# [What this exercise asks]
1: According to the dryer thread below, what make and model of dryer gave off the electrical smell?
2: Decide whether each statement agrees with the dryer thread below. Answer yes or no, and quote the deciding words. (a) The circuit breaker tripped when the dryer gave off the smell. (b) One reply says overloading can make the belt slip. (c) The first poster spent the afternoon repairing the dryer.

# [Passage shown]
START

# [SOLVED] fried clothes dryer?



## Raylo (Feb 12, 2006)

GE DDE5900RALAD electric clothes dryer

A friend called and said when she tried to run her dryer yesterday it made a nasty electrical smell and she shut it off right away. The circuit breaked didn't trip. She later ran it with the heat off and it seemed to be OK but she is afraid to try it with heat again.

I looked online at the parts available for this unit the only thing that strikes me as a possibility is fried heating elements. Anyone ever work on dryers and have any thoughts?

Dryers seem to be one of the more reliable devices in my life and I have never had to work on one. Guess that's about to change when I have a look at it later today.


----------



## Raylo (Feb 12, 2006)

*Re: fried clothes dryer?*

Well, it was my lucky day. In the words of a car repair tech I was "unable to duplicate the problem". It worked fine, quiet and no smell when we ran it. So I didn't have to spend the afternoon mucking with it.  But we'll keep an extra close eye on it for awhile.


----------



## Wrench97 (May 10, 2008)

Some have more then 1 heating element so if she now complains that it doesn't dry as fast as it use to, it may have burnt one of them out.

Of course you could tell what I told my wife --
"You must be imaging that, feel how hot it is in there"


----------



## Raylo (Feb 12, 2006)

I like how you think! It seemed hot enough and she seemed happy so this little secret will stay between us. ;-)


----------



## stressfreesoul (Mar 17, 2008)

Sometimes fluff can escape the drum. This can also produce a burning smell.


----------



## dai (Jul 2, 2004)

it it is overloaded it can cause the belt to slip and produce the odour


----------



## Elmer Fudd 58 (Jan 16, 2008)

stressfreesoul said:


> Sometimes fluff can escape the drum. This can also produce a burning smell.


Is that the pale blue belly button fluff ??


----------



## kcaternolo (Jun 19, 2008)

your friends dryer could probably also just need a good cleaning that lint trap only catches a small portion of lint for $55-$80 you could get someone to professionally clean it


----------

END

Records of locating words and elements
START

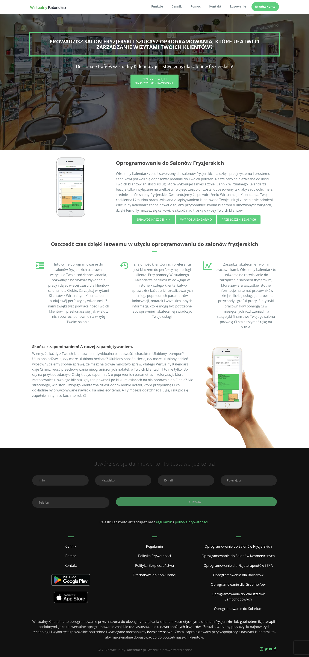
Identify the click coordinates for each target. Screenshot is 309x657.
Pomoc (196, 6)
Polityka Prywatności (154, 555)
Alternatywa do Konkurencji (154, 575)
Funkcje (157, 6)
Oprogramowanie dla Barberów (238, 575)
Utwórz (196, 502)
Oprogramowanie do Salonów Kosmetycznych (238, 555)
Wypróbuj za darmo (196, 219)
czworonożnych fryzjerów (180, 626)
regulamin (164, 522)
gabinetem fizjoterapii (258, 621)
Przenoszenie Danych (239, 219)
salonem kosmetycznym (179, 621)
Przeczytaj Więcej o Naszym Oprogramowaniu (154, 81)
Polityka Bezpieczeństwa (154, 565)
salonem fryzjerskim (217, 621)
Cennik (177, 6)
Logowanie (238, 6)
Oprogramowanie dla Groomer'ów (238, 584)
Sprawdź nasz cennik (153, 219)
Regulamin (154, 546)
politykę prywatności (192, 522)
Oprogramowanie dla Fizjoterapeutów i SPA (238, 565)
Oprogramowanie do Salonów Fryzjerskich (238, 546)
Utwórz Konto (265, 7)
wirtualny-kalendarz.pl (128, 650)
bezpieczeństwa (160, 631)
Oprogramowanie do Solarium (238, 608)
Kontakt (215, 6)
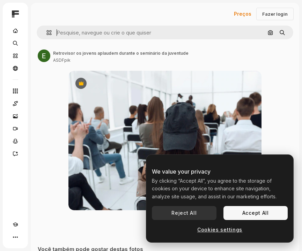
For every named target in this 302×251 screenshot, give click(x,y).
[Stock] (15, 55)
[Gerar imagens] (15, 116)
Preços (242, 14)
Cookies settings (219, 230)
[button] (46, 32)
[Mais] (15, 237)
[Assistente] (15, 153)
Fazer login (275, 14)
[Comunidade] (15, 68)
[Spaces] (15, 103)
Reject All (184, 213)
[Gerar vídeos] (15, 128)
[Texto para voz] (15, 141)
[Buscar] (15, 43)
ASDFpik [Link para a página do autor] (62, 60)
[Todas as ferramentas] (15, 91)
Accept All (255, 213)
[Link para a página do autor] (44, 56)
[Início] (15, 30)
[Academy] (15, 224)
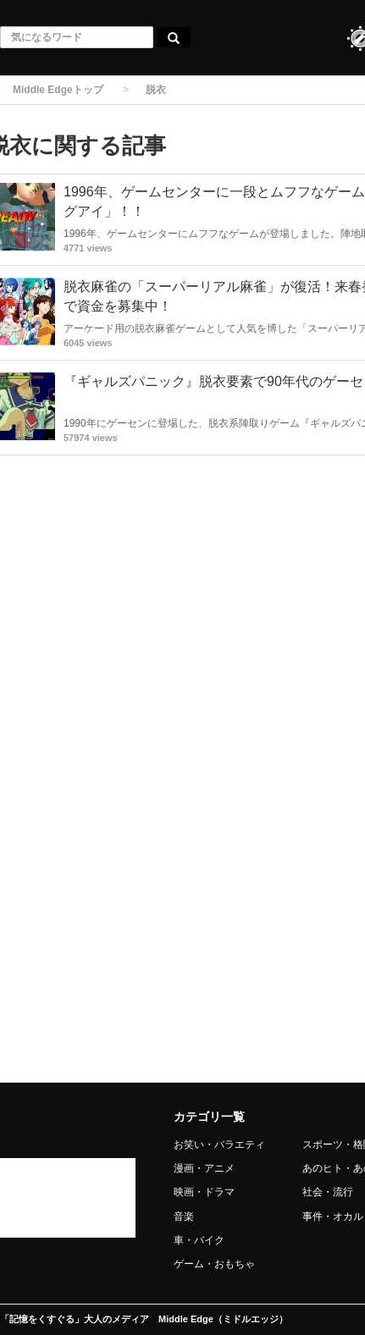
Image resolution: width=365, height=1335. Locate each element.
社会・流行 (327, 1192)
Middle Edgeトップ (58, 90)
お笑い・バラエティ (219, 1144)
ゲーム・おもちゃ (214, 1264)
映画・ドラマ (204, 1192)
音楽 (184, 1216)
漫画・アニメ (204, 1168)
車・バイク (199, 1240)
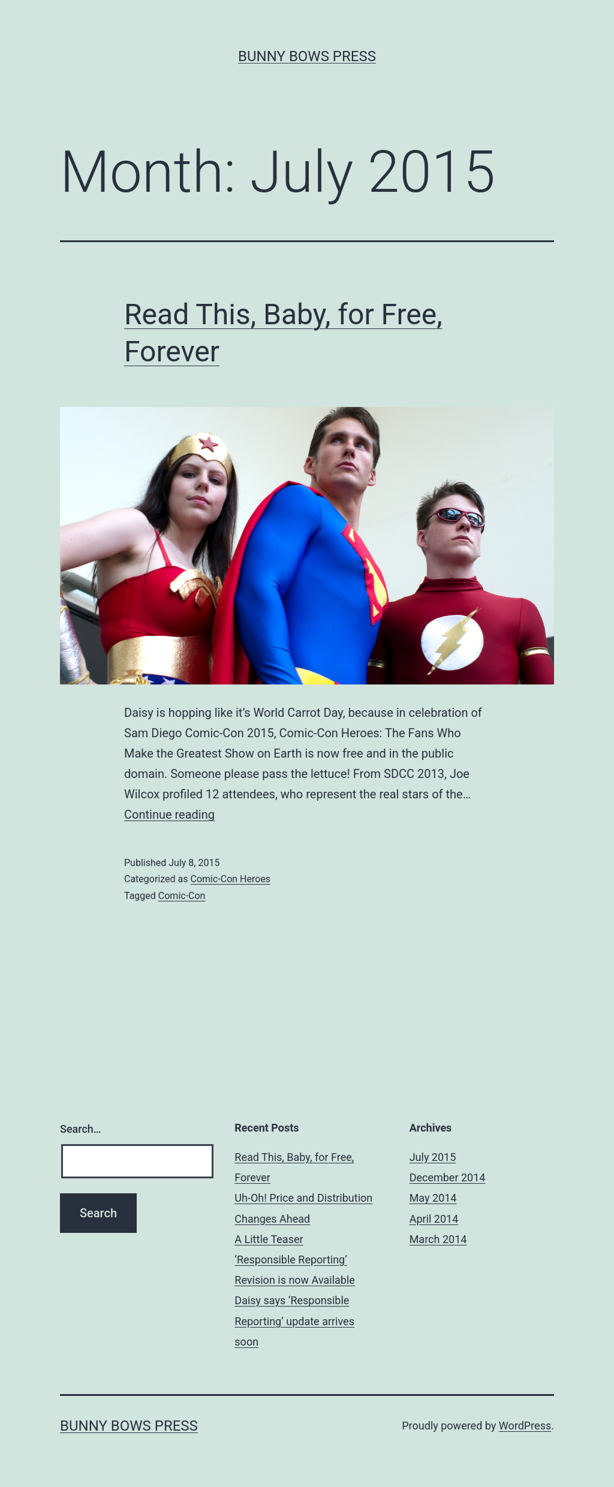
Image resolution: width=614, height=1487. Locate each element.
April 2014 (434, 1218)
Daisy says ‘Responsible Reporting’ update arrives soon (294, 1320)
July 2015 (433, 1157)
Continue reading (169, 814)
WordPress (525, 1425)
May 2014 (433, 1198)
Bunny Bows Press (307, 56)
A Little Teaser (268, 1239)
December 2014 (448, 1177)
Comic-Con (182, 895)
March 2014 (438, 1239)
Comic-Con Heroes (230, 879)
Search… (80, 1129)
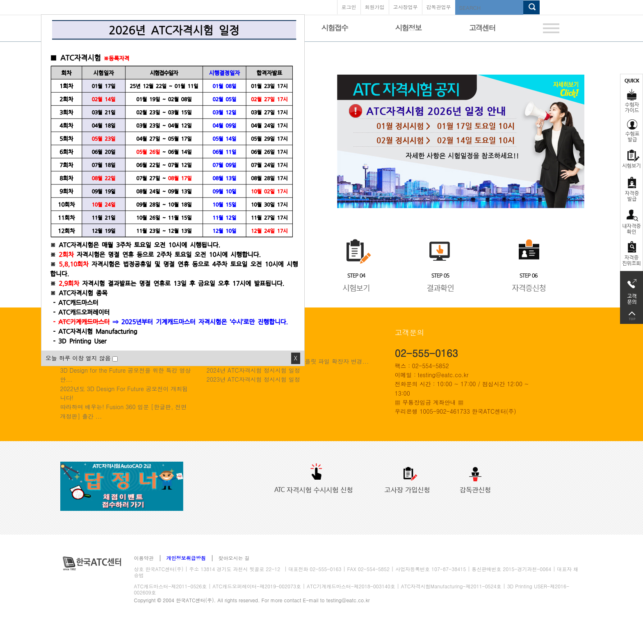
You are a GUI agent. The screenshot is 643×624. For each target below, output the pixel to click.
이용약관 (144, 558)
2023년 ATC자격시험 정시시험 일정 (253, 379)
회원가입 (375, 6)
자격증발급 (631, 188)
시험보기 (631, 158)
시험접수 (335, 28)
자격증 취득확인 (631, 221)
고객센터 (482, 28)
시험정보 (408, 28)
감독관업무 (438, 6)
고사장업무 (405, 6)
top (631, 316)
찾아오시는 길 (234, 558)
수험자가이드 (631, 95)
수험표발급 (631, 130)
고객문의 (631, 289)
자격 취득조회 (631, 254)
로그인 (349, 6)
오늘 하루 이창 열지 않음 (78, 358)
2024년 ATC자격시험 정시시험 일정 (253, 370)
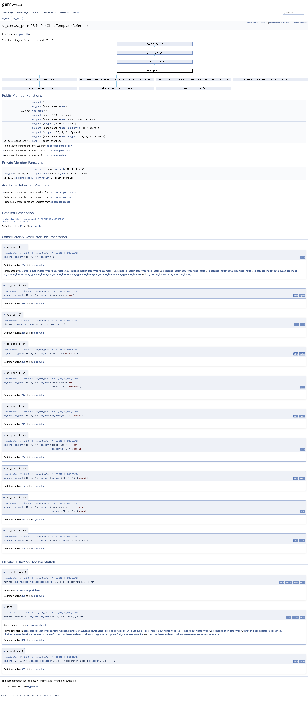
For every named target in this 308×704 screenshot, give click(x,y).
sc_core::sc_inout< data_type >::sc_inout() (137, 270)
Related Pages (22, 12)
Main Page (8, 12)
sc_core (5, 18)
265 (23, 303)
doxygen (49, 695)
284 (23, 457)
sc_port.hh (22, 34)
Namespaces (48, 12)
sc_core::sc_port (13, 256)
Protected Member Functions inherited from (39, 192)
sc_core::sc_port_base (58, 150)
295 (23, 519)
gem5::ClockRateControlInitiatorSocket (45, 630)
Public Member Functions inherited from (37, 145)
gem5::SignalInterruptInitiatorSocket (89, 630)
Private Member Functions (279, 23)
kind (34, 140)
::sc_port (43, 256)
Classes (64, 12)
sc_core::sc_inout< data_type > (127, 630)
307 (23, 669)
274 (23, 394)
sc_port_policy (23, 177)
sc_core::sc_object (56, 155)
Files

END

# [Solutions to each task]
1: A GE DDE5900RALAD electric clothes dryer.

2:
(a) No: "The circuit breaked didn't trip."
(b) Yes: "it can cause the belt to slip and produce the odour"
(c) No: "So I didn't have to spend the afternoon mucking with it."